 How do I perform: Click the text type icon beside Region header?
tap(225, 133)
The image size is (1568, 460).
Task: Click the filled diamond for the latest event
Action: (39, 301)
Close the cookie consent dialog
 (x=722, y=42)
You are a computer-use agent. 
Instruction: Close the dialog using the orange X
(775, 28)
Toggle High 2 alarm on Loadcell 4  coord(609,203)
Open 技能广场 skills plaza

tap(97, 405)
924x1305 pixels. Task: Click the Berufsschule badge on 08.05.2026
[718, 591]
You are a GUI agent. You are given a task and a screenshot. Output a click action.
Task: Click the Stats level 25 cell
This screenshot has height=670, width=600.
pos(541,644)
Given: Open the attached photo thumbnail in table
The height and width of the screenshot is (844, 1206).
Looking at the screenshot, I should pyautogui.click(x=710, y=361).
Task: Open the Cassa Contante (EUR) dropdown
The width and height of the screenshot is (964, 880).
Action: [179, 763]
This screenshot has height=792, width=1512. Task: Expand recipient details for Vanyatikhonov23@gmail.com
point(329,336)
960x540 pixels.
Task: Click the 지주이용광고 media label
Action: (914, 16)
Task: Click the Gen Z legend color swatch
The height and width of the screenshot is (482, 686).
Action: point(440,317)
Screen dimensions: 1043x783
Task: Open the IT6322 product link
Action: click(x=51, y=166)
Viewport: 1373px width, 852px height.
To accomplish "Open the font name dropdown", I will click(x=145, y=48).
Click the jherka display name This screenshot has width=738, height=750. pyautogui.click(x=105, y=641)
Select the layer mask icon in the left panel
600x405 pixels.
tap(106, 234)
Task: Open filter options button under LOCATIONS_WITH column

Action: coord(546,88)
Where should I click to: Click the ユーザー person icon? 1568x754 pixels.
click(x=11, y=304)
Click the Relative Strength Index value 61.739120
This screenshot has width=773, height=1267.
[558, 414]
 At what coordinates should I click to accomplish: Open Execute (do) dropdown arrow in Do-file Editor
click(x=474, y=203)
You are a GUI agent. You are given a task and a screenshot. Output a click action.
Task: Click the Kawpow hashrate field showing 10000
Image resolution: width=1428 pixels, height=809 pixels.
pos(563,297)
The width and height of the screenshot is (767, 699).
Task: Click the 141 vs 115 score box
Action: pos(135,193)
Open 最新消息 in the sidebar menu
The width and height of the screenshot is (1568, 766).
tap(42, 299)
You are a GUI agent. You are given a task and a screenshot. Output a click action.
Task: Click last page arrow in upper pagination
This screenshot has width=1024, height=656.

(Directions): Can you reproduce all of the material above word for word, line by line, without changing anything?

(Exercise answer):
 How do I perform: Click the text type icon beside Region header?
tap(225, 133)
The image size is (1568, 460).
Task: Click the filled diamond for the latest event
Action: (39, 301)
Close the cookie consent dialog
 (x=722, y=42)
You are a computer-use agent. 
Instruction: Close the dialog using the orange X
(775, 28)
Toggle High 2 alarm on Loadcell 4  coord(609,203)
Open 技能广场 skills plaza

tap(97, 405)
924x1305 pixels. Task: Click the Berufsschule badge on 08.05.2026
[718, 591]
You are a GUI agent. You are given a task and a screenshot. Output a click action.
Task: Click the Stats level 25 cell
This screenshot has height=670, width=600.
pos(541,644)
Given: Open the attached photo thumbnail in table
The height and width of the screenshot is (844, 1206).
Looking at the screenshot, I should pyautogui.click(x=710, y=361).
Task: Open the Cassa Contante (EUR) dropdown
The width and height of the screenshot is (964, 880).
Action: [179, 763]
This screenshot has height=792, width=1512. Task: Expand recipient details for Vanyatikhonov23@gmail.com
point(329,336)
960x540 pixels.
Task: Click the 지주이용광고 media label
Action: (914, 16)
Task: Click the Gen Z legend color swatch
The height and width of the screenshot is (482, 686).
Action: point(440,317)
Screen dimensions: 1043x783
Task: Open the IT6322 product link
Action: click(x=51, y=166)
Viewport: 1373px width, 852px height.
To accomplish "Open the font name dropdown", I will click(x=145, y=48).
Click the jherka display name This screenshot has width=738, height=750. pyautogui.click(x=105, y=641)
Select the layer mask icon in the left panel
600x405 pixels.
tap(106, 234)
Task: Open filter options button under LOCATIONS_WITH column

Action: coord(546,88)
Where should I click to: Click the ユーザー person icon? 1568x754 pixels.
click(x=11, y=304)
Click the Relative Strength Index value 61.739120
This screenshot has width=773, height=1267.
[558, 414]
 At what coordinates should I click to accomplish: Open Execute (do) dropdown arrow in Do-file Editor
click(x=474, y=203)
You are a GUI agent. You are given a task and a screenshot. Output a click action.
Task: Click the Kawpow hashrate field showing 10000
Image resolution: width=1428 pixels, height=809 pixels.
pos(563,297)
The width and height of the screenshot is (767, 699).
Task: Click the 141 vs 115 score box
Action: pos(135,193)
Open 最新消息 in the sidebar menu
The width and height of the screenshot is (1568, 766).
tap(42, 299)
You are a GUI agent. You are given a task and a screenshot. Output a click action.
Task: Click last page arrow in upper pagination
This screenshot has width=1024, height=656.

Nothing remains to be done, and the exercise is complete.